永平寺の清流で育てられた、田邊酒造の越前岬

会社概要

蔵元三箇条 一、少量生産を手作りで丁寧に仕込む。和釜で米を蒸し、時間のかかる木槽搾りで高品質を実現する 二、極寒の一時期に集中した造りに徹底する。水も空気も澄んだ季節に仕込む、本流を。三、半年以上しっかり熟成させて出荷を。熟成させて酸味や甘味バランスを整え、持ち味豊かな酒を出荷する。吟醸酒は最低一年間は熟成させる。

昔ながらの和釜で火を使って 米を踊らせ、蒸しあげる

朝、7時。甑から蒸気が上がり、蔵全体が蒸し米の香りで包まれます。
田邊酒造では、今も、往年受け継がれてきた大・小2つの「和釜」を使って、
酒米を蒸しあげています。
早朝、釜屋(かまや)と呼ばれる職人が、和釜に水を張り、下から火を熾します。 そして、沸騰した蒸気を使い、甑の中の酒米を釜屋の絶妙な火加減によって、 最適な蒸し米に仕上げていきます。

和釜

「限定吸水」による細心の注意を払う洗米・浸漬

田邊酒造では、酒造りに最も重要な工程が、洗米から蒸しに
至るまでの原料処理にあると考えています。
特に、洗米・浸漬時における米の吸水率は、その後の麹作りや
もろみの出来に大きな影響を与えるからです。
通常、大吟醸クラスで行っていた「限定吸水」。
このやり方を純米酒以上の特定名称酒の酒造りで行っています。
酒米を10kgごとに小分けし、手洗いします。
酒米の品種や精米歩合、その日に使う水温によって、その都度、
吸水速度が影響を受けるため、ストップウォッチを使用して、
洗米・浸漬時間に細心の注意を払っています。

「酒造りの要」・酒質にあわせた手づくりの麹造り

様々な酒造工程の中でも昔より、麹造りは「一番の要」と言われてきました。 越前岬の麹造りは、造り手の五感をフルに使い、二昼夜かけて目指す酒質に合わせた麹を造っていきます。
麹菌を繁殖させるための室(むろ)と呼ばれる製麹室は常に30℃以上に保たれています。 その中で、菌糸の破精まわりや米の水分調整、品温管理を機械に頼らず、昔ながらの人の手によって管理しています。

越前岬の味を決める伝統の長期低温発酵

越前岬のもろみは、本醸造から大吟醸に至るまで、約1ヶ月間に及ぶ長期低温発酵を行っています。
仕込みのピークである12月~3月中旬までの寒さは、長期低温発酵には最適な舞台を整えてくれ、 1ヶ月間じっくりじっくりと赤ん坊をあやす様に、発酵を促していきます。 長期低温発酵を行うことにより、「雑味を抑え、透明感ある飲み口と骨格のしっかりした米由来の旨み」を引き出します。 生原酒はもちろん、加水や火入れ処理後の熟成酒としても味の骨格はぶれることなく、深みを増した理想的な味わいになっていきます。 このような吟醸造りの理想的な仕込みが出来るのも、「白山水系に由来する軟らかな仕込み水」、「和釜によって丁寧に炊き上げられた蒸し米」、 「南部流の理想的な突きハゼ麹」といった蔵のある環境と、先代杜氏から引継いできた伝統技法があってこそだと思っています。
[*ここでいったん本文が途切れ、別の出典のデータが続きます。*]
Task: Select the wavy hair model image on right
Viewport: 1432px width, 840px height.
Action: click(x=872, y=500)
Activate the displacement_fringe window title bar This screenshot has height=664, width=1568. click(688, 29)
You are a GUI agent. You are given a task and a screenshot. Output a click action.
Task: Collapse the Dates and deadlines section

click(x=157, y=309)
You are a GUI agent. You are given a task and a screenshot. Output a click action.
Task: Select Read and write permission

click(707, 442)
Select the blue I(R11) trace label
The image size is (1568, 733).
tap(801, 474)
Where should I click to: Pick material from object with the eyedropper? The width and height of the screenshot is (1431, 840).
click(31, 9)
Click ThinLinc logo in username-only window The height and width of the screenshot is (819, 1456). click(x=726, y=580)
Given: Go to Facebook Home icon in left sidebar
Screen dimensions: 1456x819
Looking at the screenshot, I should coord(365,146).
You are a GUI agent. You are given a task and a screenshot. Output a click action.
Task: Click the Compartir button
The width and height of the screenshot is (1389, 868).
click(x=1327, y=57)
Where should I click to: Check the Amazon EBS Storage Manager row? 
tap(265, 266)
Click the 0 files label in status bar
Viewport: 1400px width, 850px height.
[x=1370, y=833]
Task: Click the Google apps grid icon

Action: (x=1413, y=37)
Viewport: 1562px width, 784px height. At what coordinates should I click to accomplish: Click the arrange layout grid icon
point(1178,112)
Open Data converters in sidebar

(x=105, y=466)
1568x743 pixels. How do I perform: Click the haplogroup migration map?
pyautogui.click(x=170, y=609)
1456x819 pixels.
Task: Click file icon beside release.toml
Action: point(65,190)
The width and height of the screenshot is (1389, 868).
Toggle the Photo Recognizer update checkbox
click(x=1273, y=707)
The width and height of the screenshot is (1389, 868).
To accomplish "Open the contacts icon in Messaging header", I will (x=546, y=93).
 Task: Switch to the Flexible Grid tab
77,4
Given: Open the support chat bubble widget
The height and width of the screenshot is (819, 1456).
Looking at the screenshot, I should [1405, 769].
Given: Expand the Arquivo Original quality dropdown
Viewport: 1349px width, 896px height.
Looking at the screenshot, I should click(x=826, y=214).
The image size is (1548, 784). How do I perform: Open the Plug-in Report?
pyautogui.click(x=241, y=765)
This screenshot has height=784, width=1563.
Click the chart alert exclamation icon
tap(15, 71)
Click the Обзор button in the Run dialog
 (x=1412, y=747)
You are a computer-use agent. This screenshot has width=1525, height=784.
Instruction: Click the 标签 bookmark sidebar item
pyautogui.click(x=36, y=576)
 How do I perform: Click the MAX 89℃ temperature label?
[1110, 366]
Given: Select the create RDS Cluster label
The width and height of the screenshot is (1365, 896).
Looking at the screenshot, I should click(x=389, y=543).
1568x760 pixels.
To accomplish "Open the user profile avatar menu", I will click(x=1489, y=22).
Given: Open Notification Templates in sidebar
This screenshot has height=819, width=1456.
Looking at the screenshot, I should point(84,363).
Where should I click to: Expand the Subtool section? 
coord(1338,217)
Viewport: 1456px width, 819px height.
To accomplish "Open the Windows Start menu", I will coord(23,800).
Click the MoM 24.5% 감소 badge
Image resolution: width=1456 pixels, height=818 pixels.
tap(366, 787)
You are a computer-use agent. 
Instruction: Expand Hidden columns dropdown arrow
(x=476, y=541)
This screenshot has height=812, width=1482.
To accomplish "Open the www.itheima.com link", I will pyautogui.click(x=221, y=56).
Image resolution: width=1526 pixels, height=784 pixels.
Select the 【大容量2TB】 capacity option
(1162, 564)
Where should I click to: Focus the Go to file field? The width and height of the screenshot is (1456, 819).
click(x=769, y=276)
丁寧に一枚一枚の酒袋につめる「もろみ」に思いを込めて…「木槽搾り」

約1ヶ月間に渡り大事に造り育てた「もろみ」を酒袋に入れ、ゆっくりと積み重ねていきます。 「木槽搾り」と呼ばれる昔ながらの搾り方で、 雑味が少ない柔らかな酒質に仕上がります。
プレス式の機械で搾る方法に比べ、搾りに約3日間を要する上、酒粕の割合が高く(清酒として搾りきれる割合が少ない)ので、 高級酒の搾りに用いるのが一般的ですが、田邊酒造では、本醸造から大吟醸に至るまで全量この方法を用いています。 時間と蔵人の労力はかかりますが、3日間の時間帯によって「あらばしり」、「中取り」、「責め」など、1本のもろみの搾りでも
様々なタイプの味を楽しむことが出来ます。

田邊 丈路 蔵元杜氏南部流杜氏

昭和55年生。大学卒業後、田邊酒造入社。
30年に渡り田邊酒造の酒造りを支えてきた鷹木美芳氏(南部流杜氏)に師事し、鷹木氏の引退まで、8年間共に酒造りを行う。平成23年、「第81回南部流杜氏資格選考試験」に30歳で合格。平成24年より、田邊酒造杜氏に就任。
「柔らかく、素直な味わい」。自然ともう一杯のみたくなってしまう飲み飽きしない酒造りが信条。また、オフシーズンには、全国の伝統産業や歴史の現場を毎年訪問。職人達との交流を通し、酒造りの新たなヒントを得ながら、自らも「わごころ(和心)」をコンセプトにしたイベントを行う。